◆ EXERCISE DETAILS: Please, without any pictures, set down exactly the part of the listing below that opens with the line containing "Task: Refresh the" and closes with the line containing "The image size is (400, 868).".
━━ PROVIDED ENTRIES ━━
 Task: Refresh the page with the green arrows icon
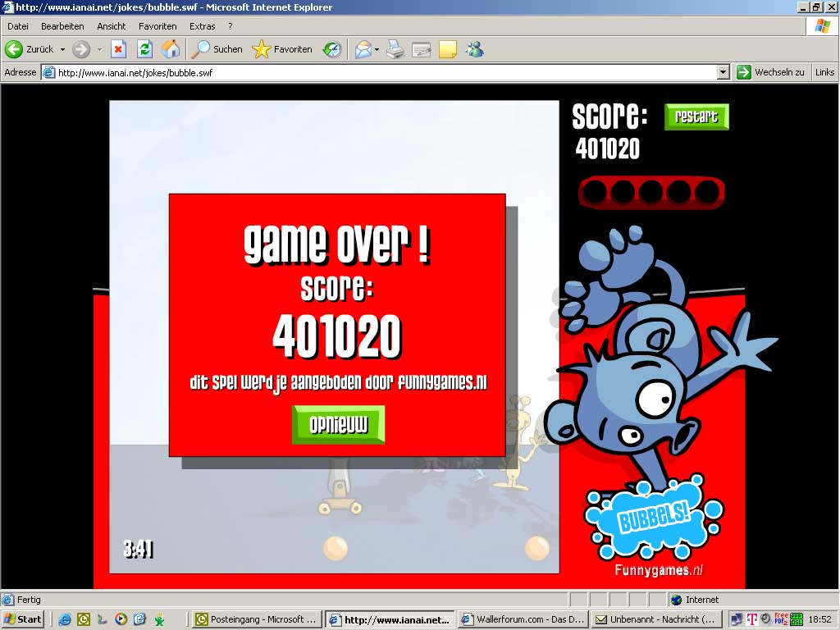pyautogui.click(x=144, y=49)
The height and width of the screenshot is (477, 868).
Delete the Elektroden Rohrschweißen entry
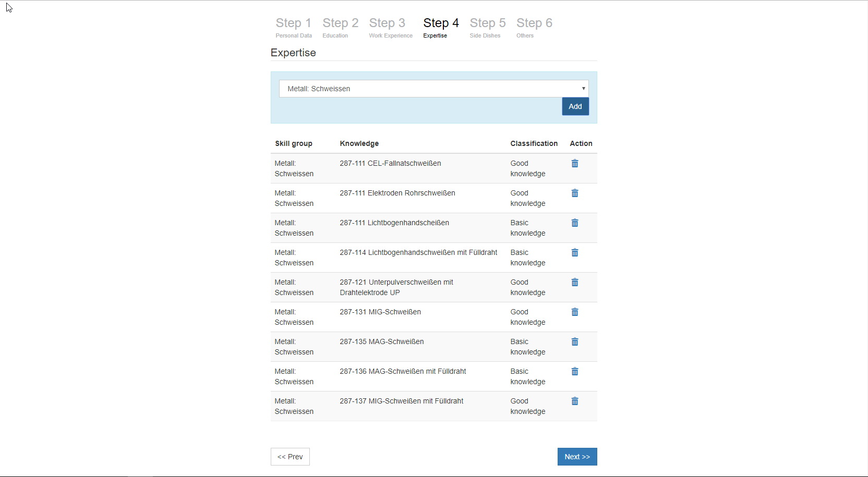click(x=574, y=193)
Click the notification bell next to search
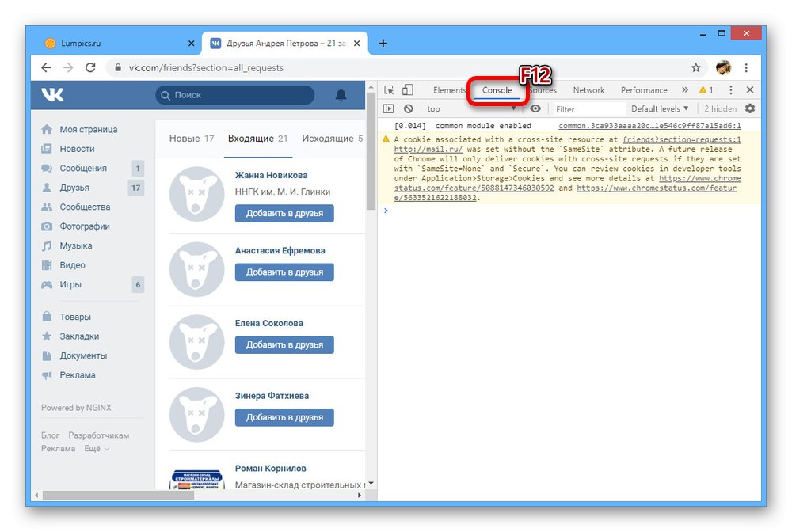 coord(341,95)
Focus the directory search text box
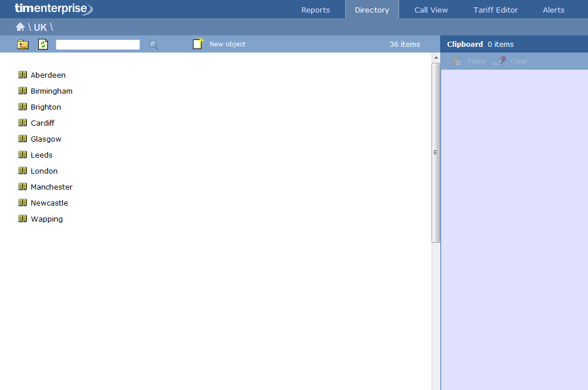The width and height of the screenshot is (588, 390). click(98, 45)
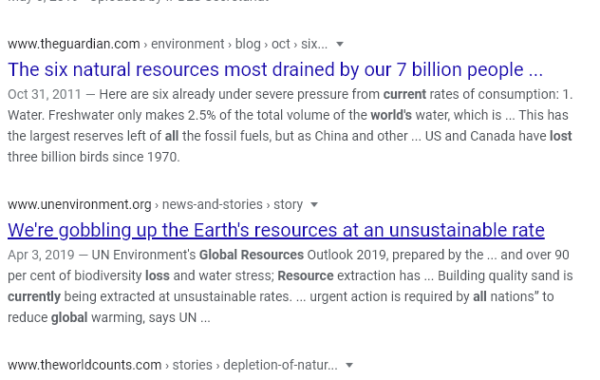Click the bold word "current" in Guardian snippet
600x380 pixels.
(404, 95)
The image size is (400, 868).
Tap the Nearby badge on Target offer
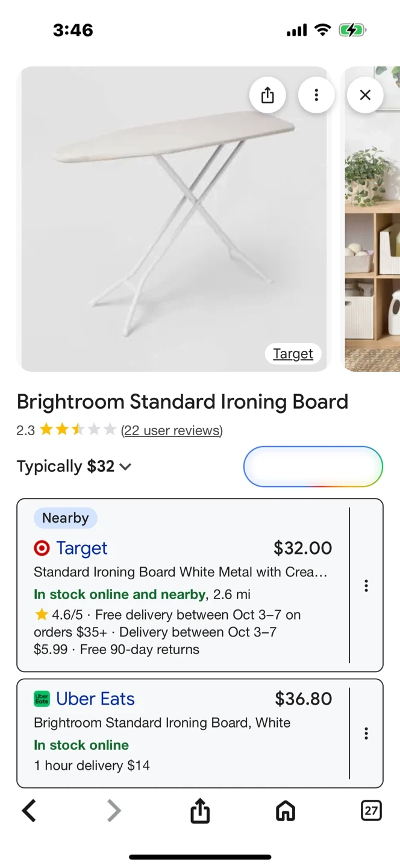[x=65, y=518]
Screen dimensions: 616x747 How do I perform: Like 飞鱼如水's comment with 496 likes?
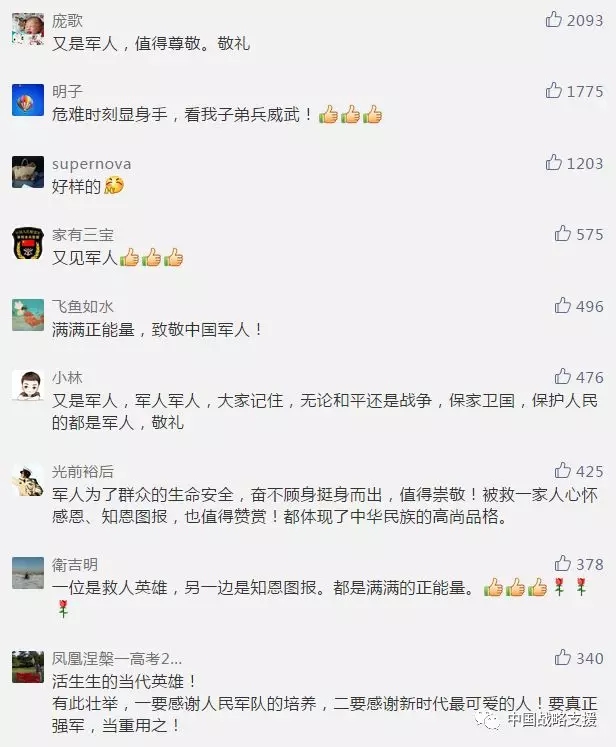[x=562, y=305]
━━━
━━ PROVIDED ENTRIES ━━
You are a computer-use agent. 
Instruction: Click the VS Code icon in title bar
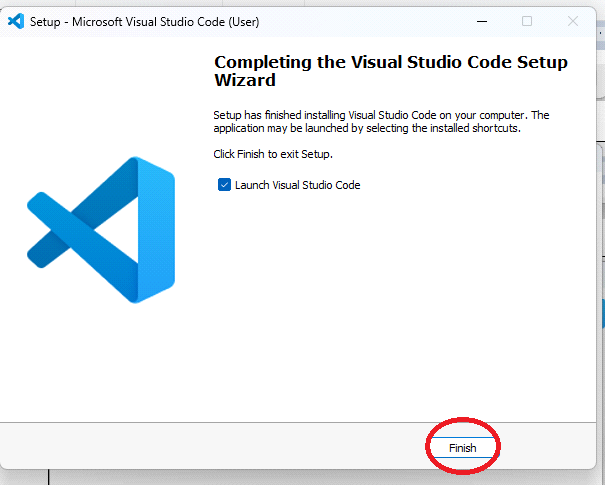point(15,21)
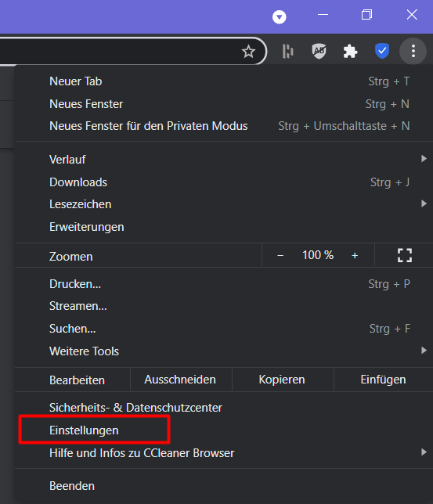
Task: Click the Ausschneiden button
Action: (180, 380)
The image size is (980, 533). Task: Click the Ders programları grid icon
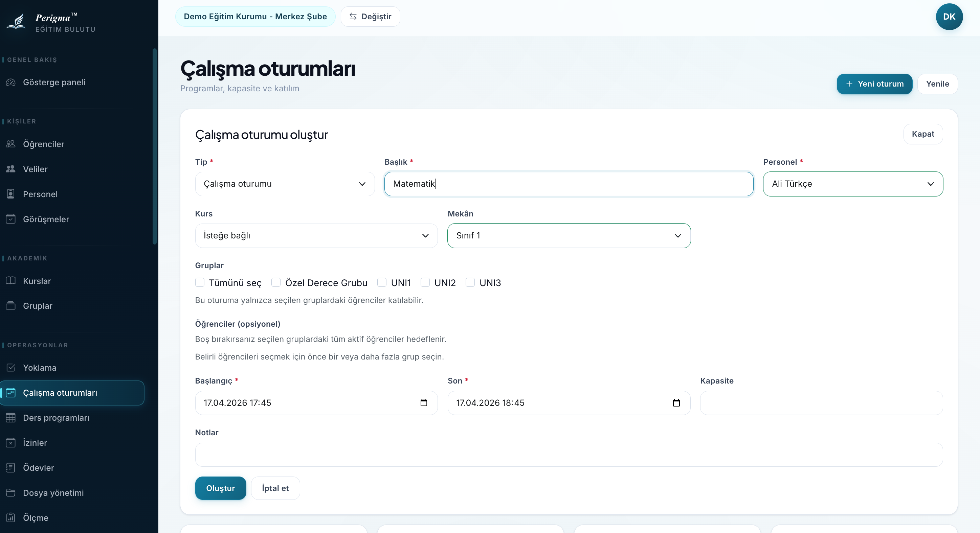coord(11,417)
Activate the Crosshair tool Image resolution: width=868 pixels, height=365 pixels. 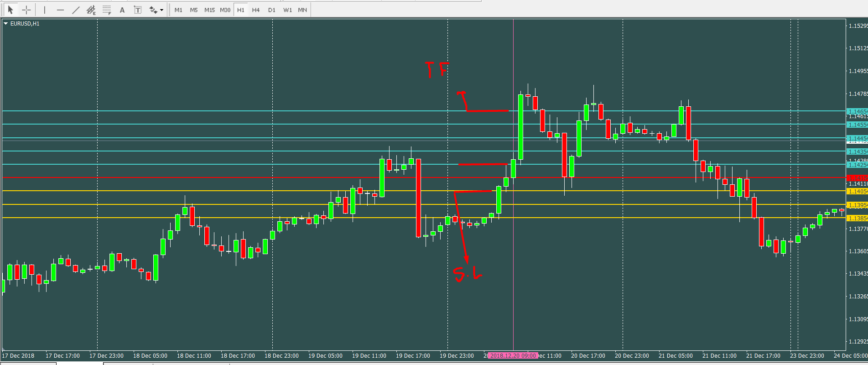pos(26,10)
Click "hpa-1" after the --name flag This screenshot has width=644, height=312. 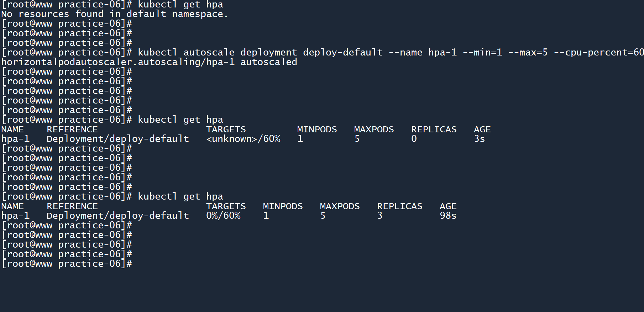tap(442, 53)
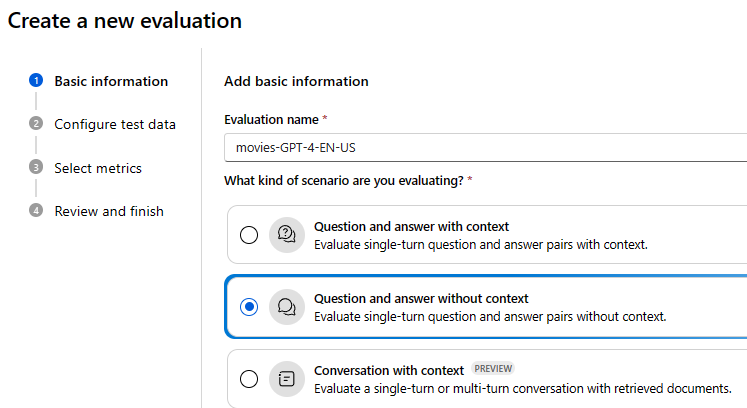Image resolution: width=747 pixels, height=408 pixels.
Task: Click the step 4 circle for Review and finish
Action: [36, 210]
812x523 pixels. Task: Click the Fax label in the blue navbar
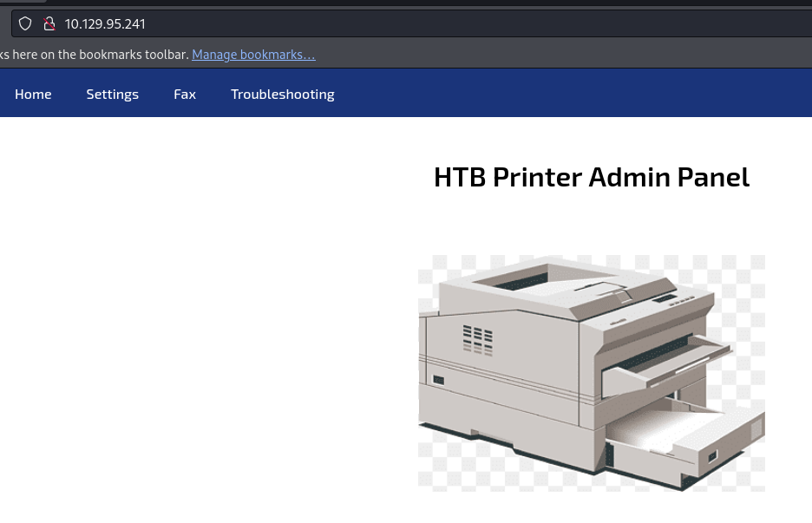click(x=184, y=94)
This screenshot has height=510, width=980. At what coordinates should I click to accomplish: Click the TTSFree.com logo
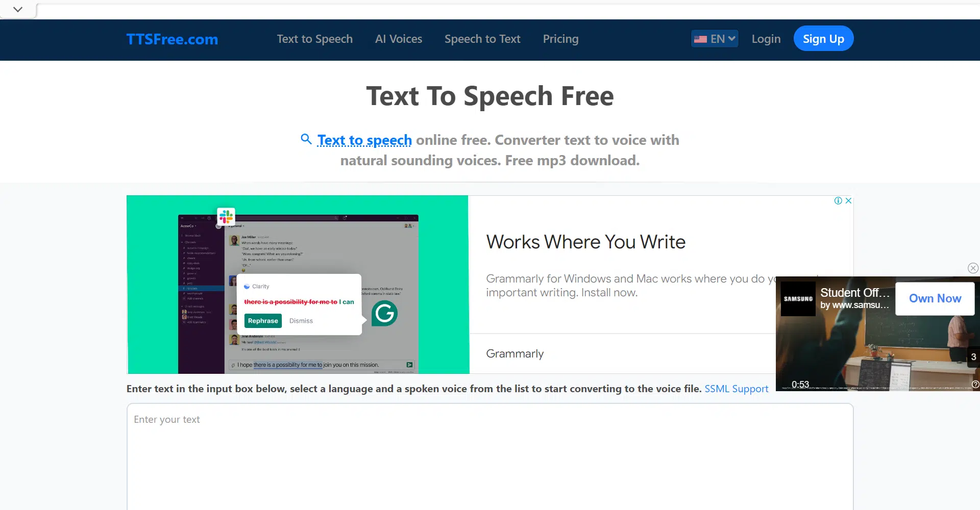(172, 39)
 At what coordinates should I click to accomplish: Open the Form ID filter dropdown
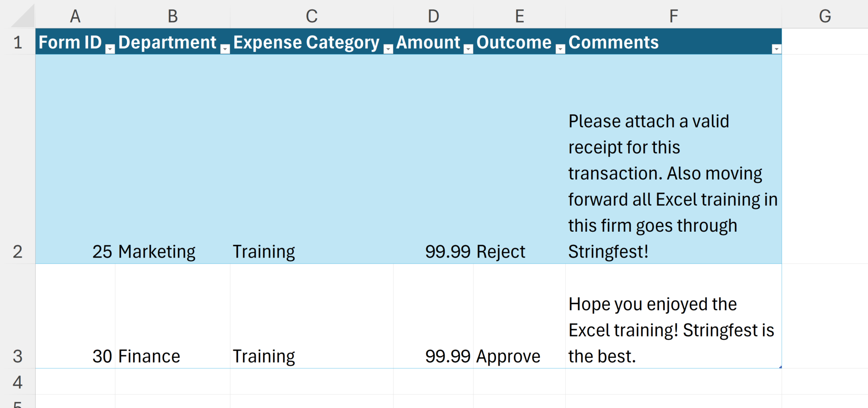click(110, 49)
━━━
◆ ANSWER BOX:
 Task: Refresh the page with the green arrows icon
pyautogui.click(x=144, y=49)
The height and width of the screenshot is (477, 868).
Delete the Elektroden Rohrschweißen entry
click(x=574, y=193)
Click the notification bell next to search
 coord(341,95)
Focus the directory search text box
The width and height of the screenshot is (588, 390). click(98, 45)
Click the bold word "current" in Guardian snippet
600x380 pixels.
(404, 95)
The image size is (400, 868).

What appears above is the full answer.